On Tuesday July 18, [EMAIL PROTECTED] wrote:
>
>
> On Tue, 18 Jul 2000, Neil Brown wrote:
> >
> > I managed to reproduce this and, at least for me, it is caused by a
> > deadlock when kflushd tries to write out data via raid1, raid1 tries
> > to allocate memory, which blocks waiting for kflushd to free up some
> > memory.
>
> Hmm.. This is actually what "GFP_BUFFER" was meant for: GFP_BUFFER is not
> atomic, but it will not block for IO.
>
> So for example, GFP_BUFFER can still walk the page tables and the LRU
> lists (because it's not called from an interrupt context), but it will
> drop only pages that don't need IO to be dropped.
>
> That is, of course, unless GFP_BUFFER has had bit-rot. It's simple enough
> that I don't think it has, and I'd love to hear if your deadlock goes away
> using GFP_BUFFER instead of GFP_ATOMIC, which would be the right thing to
> do..
>
> Linus
Yep.

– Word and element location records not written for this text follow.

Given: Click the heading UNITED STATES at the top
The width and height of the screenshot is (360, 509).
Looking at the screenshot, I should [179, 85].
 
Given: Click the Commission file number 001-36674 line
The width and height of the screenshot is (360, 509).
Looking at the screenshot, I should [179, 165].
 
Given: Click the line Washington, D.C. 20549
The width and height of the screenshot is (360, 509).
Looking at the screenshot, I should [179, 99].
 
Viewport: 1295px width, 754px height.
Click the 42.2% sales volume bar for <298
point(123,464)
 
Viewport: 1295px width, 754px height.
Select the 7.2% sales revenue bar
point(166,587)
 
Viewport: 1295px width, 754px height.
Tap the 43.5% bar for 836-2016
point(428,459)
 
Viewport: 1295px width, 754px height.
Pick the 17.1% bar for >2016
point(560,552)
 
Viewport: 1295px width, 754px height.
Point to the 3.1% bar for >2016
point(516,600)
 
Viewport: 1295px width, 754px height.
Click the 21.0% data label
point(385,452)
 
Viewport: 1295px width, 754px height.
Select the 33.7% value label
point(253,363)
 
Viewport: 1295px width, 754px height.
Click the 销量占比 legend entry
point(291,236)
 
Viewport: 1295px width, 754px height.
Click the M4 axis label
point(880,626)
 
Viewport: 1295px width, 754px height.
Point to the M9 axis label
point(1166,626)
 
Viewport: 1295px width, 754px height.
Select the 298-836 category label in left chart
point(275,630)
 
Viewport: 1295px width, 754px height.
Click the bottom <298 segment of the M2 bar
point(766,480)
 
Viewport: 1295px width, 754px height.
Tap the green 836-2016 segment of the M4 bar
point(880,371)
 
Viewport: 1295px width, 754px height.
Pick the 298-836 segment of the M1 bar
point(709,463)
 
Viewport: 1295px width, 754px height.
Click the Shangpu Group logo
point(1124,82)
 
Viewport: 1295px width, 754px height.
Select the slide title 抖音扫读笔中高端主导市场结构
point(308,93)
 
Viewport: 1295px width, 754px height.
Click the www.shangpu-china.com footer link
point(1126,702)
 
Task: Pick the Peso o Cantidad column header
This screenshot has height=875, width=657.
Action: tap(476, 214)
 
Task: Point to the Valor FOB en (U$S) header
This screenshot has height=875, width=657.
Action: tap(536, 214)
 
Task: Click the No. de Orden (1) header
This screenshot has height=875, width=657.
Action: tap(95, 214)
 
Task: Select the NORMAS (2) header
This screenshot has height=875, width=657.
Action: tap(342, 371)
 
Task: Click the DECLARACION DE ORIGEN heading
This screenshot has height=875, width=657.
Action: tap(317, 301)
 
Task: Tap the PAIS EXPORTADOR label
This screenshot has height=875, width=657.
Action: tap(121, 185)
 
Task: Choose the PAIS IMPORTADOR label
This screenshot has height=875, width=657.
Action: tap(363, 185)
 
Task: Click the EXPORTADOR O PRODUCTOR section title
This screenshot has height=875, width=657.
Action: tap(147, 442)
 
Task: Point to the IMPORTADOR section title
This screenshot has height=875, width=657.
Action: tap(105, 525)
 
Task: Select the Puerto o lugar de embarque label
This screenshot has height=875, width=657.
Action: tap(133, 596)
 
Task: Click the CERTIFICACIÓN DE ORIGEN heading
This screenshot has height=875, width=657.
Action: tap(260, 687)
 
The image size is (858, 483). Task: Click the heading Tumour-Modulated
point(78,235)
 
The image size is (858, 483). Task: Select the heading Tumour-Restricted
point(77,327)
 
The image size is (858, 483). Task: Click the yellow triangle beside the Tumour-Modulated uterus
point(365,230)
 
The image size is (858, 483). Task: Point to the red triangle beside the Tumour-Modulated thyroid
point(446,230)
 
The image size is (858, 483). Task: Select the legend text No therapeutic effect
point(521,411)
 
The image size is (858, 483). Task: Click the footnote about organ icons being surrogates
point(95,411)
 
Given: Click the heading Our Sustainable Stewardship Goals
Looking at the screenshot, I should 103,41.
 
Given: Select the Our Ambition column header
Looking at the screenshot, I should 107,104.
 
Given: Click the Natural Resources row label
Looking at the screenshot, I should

GFP_BUFFER seems to work fine.
I also traced through the code to find out exactly where __GFP_IO made
a difference, and it turned out to coincide exactly with the
stack-trace I had of a deadlocked kflushd:
Stack[0]: <__wait_on_buffer+210>
Stack[1]: <sync_page_buffers+48>
Stack[2]: <try_to_free_buffers+389>
Stack[3]: <shrink_mmap+190>
Stack[4]: <do_try_to_free_pages+142>
Stack[5]: <try_to_free_pages+38>
Stack[6]: <__alloc_pages+299>
Stack[7]: <kmem_cache_grow+241>
Stack[8]: <kmalloc+205>
You learn something new every day (if you try).
NeilBrown
--- drivers/block/raid1.c 2000/07/18 02:00:54 1.1
+++ drivers/block/raid1.c 2000/07/18 02:44:39 1.2
@@ -75,7 +75,7 @@
md_spin_unlock_irq(&conf->device_lock);
if (cnt == 0)
break;
- t = (struct buffer_head *)kmalloc(sizeof(struct buffer_head),
GFP_KERNEL);
+ t = (struct buffer_head *)kmalloc(sizeof(struct buffer_head),
+GFP_BUFFER);
if (t) {
memset(t, 0, sizeof(*t));
t->b_next = bh;
@@ -165,7 +165,7 @@
if (r1_bh)
return r1_bh;
r1_bh = (struct raid1_bh *) kmalloc(sizeof(struct raid1_bh),
- GFP_KERNEL);
+ GFP_BUFFER);
if (r1_bh) {
memset(r1_bh, 0, sizeof(*r1_bh));
return r1_bh;